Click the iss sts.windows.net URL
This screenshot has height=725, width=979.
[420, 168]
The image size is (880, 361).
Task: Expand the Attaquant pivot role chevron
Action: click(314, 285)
· · · ·
◆ **ACTION ITEM**: Write out every entry above, word for word.

◆ **YOUR SOLUTION**:
Click the iss sts.windows.net URL
This screenshot has height=725, width=979.
[420, 168]
The image size is (880, 361).
Task: Expand the Attaquant pivot role chevron
Action: click(314, 285)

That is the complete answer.